Born in London 1952, Alan and family moved to Kent before he was two. Here he enjoyed for eight years the idyll which is the garden of England.

An accidental grammar school boy, who drifted through 5 years of education, before the Head Master suggested that it was time to leave with the few meagre qualifications he had obtained.

At that point one might say he discovered his true talent, selling. Few people held out when his ready smile and flawless sales pitch was turned on them.

Yet something was amiss, Alan found selling just too easy and constantly mentally constructed stories to relieve the tedium of getting people too buy things they did not really want or need.

Only a move to Cornwall and the discovery of abc spell check, some 40 years later, released him to explore his writing ability.

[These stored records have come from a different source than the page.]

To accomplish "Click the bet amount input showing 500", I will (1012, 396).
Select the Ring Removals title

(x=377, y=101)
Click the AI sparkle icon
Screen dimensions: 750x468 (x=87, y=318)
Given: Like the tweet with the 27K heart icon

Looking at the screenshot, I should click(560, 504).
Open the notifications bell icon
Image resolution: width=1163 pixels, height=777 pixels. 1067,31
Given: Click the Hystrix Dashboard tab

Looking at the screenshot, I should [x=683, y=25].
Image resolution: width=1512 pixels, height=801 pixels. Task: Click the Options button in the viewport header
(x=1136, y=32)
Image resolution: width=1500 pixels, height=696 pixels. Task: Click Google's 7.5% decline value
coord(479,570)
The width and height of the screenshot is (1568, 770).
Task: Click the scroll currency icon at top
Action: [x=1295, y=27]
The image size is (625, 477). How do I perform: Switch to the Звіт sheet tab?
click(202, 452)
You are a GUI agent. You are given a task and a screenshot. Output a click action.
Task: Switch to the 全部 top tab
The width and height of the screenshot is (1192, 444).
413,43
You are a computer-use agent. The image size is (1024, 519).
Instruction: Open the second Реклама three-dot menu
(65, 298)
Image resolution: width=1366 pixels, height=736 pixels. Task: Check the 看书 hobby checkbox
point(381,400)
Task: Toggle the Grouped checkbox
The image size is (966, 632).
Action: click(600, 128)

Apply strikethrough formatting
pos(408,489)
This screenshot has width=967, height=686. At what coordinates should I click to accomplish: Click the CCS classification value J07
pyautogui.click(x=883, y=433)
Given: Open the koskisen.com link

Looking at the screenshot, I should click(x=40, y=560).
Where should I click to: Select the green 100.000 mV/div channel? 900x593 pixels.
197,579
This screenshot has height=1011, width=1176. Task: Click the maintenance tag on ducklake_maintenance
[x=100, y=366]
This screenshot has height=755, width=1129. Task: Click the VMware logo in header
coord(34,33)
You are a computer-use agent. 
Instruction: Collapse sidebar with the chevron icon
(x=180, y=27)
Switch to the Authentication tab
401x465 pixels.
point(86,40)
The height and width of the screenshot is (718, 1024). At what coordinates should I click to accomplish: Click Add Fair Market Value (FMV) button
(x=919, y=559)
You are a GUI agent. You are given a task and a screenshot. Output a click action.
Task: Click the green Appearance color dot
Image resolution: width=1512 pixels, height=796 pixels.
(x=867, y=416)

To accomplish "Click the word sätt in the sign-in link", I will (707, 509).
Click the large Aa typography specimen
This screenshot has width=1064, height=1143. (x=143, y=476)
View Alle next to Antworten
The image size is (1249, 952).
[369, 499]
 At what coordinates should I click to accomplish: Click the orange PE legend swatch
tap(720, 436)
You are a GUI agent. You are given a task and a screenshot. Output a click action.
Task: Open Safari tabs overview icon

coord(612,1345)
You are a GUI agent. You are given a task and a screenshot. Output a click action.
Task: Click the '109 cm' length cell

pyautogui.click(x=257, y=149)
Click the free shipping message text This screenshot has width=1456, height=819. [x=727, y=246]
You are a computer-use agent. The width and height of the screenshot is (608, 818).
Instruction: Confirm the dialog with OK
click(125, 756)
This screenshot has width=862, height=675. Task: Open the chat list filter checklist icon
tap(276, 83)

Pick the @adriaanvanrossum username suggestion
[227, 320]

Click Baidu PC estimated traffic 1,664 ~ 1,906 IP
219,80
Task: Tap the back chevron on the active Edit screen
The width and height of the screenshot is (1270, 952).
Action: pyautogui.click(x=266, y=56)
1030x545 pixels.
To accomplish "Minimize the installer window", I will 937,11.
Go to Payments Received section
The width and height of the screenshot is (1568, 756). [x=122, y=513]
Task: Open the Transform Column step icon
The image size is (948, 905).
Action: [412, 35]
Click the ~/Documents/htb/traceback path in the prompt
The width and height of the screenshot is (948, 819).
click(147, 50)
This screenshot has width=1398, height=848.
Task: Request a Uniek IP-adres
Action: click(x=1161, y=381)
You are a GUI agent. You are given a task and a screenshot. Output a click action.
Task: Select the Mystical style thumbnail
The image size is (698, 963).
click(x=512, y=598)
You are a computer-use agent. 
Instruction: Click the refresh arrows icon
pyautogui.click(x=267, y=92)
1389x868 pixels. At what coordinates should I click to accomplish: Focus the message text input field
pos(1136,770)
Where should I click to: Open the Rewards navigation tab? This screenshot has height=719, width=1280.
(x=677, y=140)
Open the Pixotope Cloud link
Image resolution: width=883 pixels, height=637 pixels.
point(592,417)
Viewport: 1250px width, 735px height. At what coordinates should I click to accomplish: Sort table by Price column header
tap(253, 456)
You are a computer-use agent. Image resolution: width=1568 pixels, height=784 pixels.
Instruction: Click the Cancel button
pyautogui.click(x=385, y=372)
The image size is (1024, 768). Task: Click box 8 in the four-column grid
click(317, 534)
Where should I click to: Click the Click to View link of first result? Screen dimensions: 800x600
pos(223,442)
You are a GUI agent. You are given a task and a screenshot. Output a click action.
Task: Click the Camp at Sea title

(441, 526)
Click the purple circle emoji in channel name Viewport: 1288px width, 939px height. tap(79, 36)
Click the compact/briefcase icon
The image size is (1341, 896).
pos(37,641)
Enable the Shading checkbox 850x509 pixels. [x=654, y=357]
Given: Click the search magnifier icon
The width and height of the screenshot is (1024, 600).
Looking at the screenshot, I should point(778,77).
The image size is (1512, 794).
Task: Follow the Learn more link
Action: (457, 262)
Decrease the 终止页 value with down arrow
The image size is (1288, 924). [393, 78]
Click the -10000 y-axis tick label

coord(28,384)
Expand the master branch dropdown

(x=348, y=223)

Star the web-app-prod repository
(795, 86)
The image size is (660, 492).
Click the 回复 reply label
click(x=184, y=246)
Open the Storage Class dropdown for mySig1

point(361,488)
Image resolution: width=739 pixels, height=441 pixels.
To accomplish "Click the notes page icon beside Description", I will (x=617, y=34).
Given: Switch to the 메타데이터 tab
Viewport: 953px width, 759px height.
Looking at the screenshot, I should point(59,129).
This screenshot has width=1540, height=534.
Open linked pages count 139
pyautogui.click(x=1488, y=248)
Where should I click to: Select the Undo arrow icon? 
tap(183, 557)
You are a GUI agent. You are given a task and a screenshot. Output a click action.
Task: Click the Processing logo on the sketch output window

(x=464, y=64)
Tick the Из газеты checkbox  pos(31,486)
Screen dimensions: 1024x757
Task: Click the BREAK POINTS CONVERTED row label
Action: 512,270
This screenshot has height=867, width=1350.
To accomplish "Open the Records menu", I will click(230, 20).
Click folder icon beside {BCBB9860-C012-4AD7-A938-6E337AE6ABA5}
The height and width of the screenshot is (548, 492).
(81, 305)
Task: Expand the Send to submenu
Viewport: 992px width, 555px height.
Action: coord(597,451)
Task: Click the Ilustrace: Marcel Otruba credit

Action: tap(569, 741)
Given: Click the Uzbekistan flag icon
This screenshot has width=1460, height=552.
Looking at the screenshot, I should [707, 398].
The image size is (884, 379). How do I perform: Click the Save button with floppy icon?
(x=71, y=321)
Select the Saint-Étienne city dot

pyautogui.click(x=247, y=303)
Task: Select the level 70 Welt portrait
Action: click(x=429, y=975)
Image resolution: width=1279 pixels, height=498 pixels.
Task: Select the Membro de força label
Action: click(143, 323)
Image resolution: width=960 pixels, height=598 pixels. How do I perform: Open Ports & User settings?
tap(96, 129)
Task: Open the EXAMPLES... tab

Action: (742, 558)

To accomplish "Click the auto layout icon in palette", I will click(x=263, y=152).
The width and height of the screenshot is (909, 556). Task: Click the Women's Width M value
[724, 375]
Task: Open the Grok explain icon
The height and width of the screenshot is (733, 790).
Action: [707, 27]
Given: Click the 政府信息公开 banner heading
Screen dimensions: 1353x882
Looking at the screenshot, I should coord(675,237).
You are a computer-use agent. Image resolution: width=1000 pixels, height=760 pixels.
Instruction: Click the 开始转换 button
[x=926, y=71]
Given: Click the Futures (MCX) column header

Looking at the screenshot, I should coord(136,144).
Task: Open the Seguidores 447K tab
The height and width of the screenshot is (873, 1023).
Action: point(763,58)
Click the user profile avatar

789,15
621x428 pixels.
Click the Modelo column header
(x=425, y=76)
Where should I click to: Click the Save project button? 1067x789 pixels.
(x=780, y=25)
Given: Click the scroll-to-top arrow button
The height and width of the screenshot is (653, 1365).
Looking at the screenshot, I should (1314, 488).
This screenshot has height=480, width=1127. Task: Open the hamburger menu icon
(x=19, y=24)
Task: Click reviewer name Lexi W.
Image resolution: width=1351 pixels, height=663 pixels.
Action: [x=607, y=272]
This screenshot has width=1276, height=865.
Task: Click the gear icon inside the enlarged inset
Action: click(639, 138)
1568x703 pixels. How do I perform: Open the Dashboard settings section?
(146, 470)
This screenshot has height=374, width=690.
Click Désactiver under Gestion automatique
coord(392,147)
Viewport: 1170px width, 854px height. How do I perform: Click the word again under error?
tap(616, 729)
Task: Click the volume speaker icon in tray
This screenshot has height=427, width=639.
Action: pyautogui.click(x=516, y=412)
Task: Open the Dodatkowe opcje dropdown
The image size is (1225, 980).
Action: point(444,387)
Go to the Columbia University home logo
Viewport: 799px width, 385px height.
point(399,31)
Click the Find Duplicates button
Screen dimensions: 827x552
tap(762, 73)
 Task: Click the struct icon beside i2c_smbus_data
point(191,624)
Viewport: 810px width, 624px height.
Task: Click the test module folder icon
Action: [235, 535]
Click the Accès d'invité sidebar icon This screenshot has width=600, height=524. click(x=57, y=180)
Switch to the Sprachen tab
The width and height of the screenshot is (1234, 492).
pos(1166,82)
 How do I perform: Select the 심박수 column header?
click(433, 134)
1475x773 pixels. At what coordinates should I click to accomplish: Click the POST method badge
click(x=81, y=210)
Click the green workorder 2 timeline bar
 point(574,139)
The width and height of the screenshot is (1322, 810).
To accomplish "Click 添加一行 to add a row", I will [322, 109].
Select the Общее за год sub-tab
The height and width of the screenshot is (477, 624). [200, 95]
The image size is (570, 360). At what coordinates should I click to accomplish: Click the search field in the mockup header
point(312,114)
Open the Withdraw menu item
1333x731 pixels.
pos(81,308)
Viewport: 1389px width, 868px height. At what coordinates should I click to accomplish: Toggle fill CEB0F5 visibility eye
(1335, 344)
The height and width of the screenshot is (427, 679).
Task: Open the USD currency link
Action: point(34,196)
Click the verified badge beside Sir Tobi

In 2003 I moved to Cornwall not expecting this relocation would incarcerate me in the Land of Lyoness and its inhabitants' bizarre escapades.

The house I purchased had been built in 1889, a gentleman's town house for Richard Trevilian-Prod R.A..

During renovations we found in the cellar a battered metal chest. Perhaps I should have left it unopened, perhaps I should have burnt it, I didn't!

Forcing open the lid my brain was assailed by an army of voices, screaming to be heard and their tales told.

Reeling under attack, I managed to lift and open one of a number of black leather bound books. Inside in fine script was written, 'Diary 1 of Lyoness, by The First Minister.'

Underneath, 'Zennor protect me from this bunch of gull brained misfits!'

Each diary carefully chronicled the people and their antics. It was clear that none of them would be silenced. Each assailed my mind demanding that their tales were told, as in truth they assured me, 'it was not my blogging fault'.

For sceptics who do not believe that Lyoness existed, I can point to some robust, and undeniable facts.

Although submerged by the sea, no less an historian and all round expert, Lord Alfred Tennyson wrote of Lyoness. He claimed with certainty, 'It would rise again in time to consume the Knights of the Round Table.'

Fishermen evidence a ship which appears off Sennen Cove, making a loud 'whooping' noise, predicting foul weather. It is called 'The Bloated Serpent,' and has saved countless seafarers' lives.

Finally, we can know that the location of the City of Lyoness was 50.103N, 6.100W. Whilst underwater the position is known as 'The Town' by Cornish men, and avoided at all costs!